Wednesday, April 20, 2011

git subtree module

Update (3Jun2013) : An improved version the git subtree module is available, now with a config file to define your subtrees and imported projects. There is an updated blog post describing how to install and use it.

Did you ever want to merge an external git tree with yours, while keeping the commit history? Or do you want to create a new git repository from a folder in your project, keeping the history?

Then the git subtree module is what you need. It let's you import a complete git repo (with commit history) into your project, and add the files to a folder you specify.

For example :

$git subtree add --prefix=other_project \
     git://github.com/your_tree/your_project.git master

imports the master branch of your git repository located in git://github.com/your_tree/your_project.git into the folder other_project.

If you make changes to this imported project and you want to push them back to the original project, you can use this :

$git subtree push --prefix=other_project \
     git://github.com/your_tree/your_project.git master

BTW: the subtree module is not part of the core git package. So if you want to use it, you will have to install the module first.
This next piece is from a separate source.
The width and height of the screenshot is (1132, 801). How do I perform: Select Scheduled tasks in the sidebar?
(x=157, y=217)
Download the git subtree module and extract it, or clone it :

$git clone https://github.com/apenwarr/git-subtree

In the git-subtree directory, run

$chmod u+x install.sh

and as root :

#./install.sh

This will copy the git subtree module to the git script folder. You can now use the git subtree module.

Monday, April 04, 2011

Reduce firewall configuration complexity using iptables with chains

Introduction

Setting up a firewall on your *nix box, being it a workstation, laptop, or server, is always a good idea. In most cases, you can do with some simple firewall rules, f.e. on your laptop, block all incoming requests (except the established connections, i.e. the replies on the outgoing requests you made), or on a simple webserver (allow port 80 only).

But if you need more complex rules, f.e. a server that hosts a website available for the entire internet, but with an ssh and samba service that should only be available for the local subnet, or even some specific IP addresses, it becomes a bit more complex.
And if you want to filter the outgoing traffic as well, your iptables rules get a mess after a while, and when you want to change anything, chances of a mistake or forgetting something are high, which may result in locking yourself out of your box (at least for remote access), or leaving something open that shouldn't.
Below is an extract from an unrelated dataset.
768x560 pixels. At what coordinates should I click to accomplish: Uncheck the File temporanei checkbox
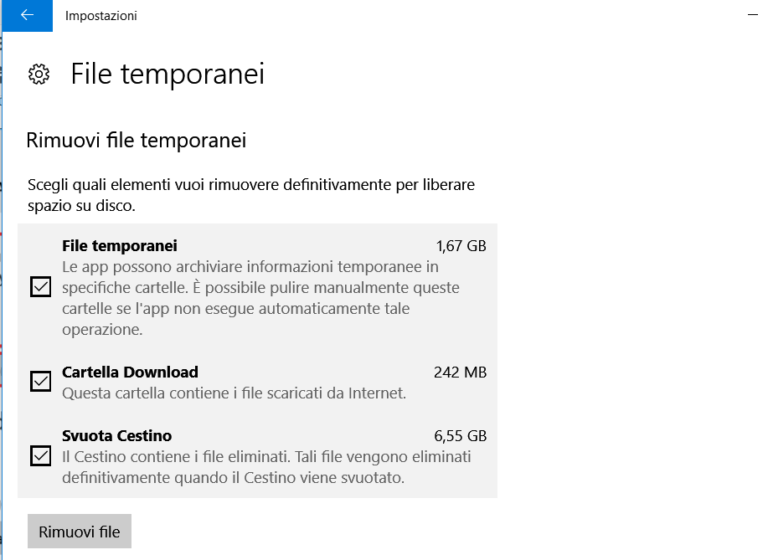point(41,288)
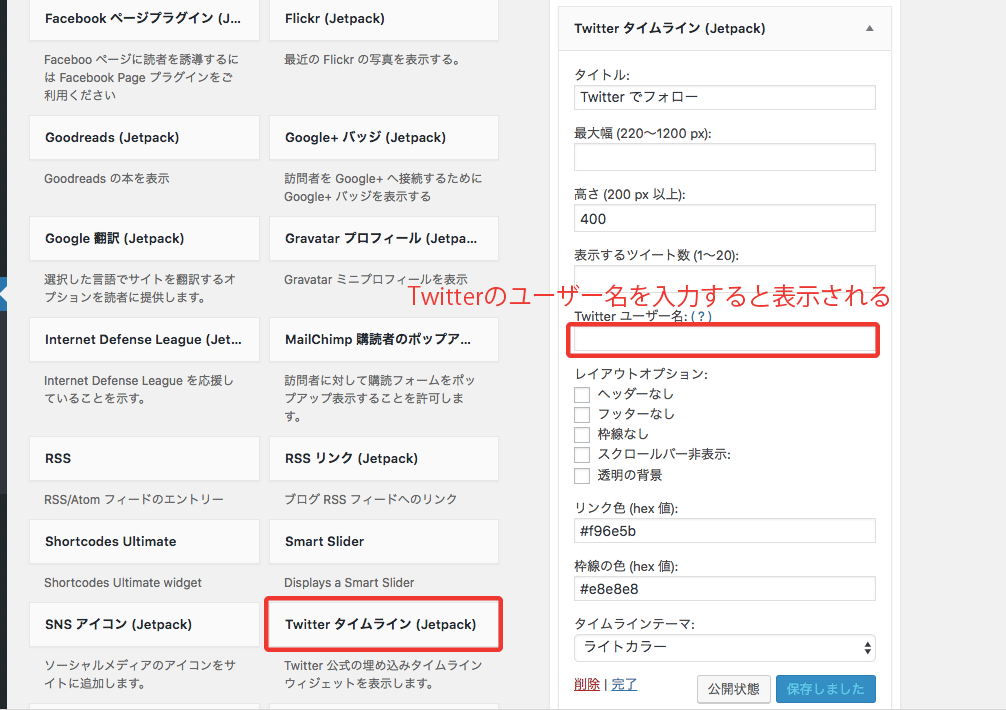Click the 完了 link
The image size is (1006, 710).
(x=624, y=685)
To make your rules more manageable, you can make use of chains in your iptables rules. I got some inspiration in an article that uses chains to make iptables more efficient (faster). My goal was to get easier to read and configure iptables rules, but it will result in faster handling of packets as well.

Setup

  • A web service should be available from all networks (i.e. internet) on port 80 (http) and 443 (https)
  • The server can be managed remotely using ssh (port 20) and webmin (port 10000), but only from a limited set of IP addresses (admin PC's).
  • The server hosts a samba service (several TCP and UDP ports), that should only be available from a limited set of IP addresses (admin + webmaster PC's).
  • Outgoing connections will be filtered, but some services should be allowed (dns, dhcp, smtp, ntp) and some external websites should be available to get updates.

Concepts

ESTABLISHED state
When using this option, you can filter for established connections. If you define it in both the INPUT and OUTPUT rules, you only have to define in the INPUT rules which NEW incoming requests should be allowed, and in the OUTPUT rules which NEW outgoing request are allowed. The established connections will be allowed and should not be redefined (making the configuration a lot more readable and maintainable). An example allowing only an ssh service without using the ESTABLISHED state would be :

# iptables -A INPUT -p tcp --dport ssh -j ACCEPT
# iptables -A INPUT -j REJECT
# iptables -A OUTPUT -p tcp --sport ssh -j ACCEPT
# iptables -A OUTPUT -j REJECT

Basically, every incoming/outgoing connection is dropped, except if the incoming packet has port 22 (ssh) as destination, or if the outgoing packet was sent from port 22 (which is the reply of the ssh server).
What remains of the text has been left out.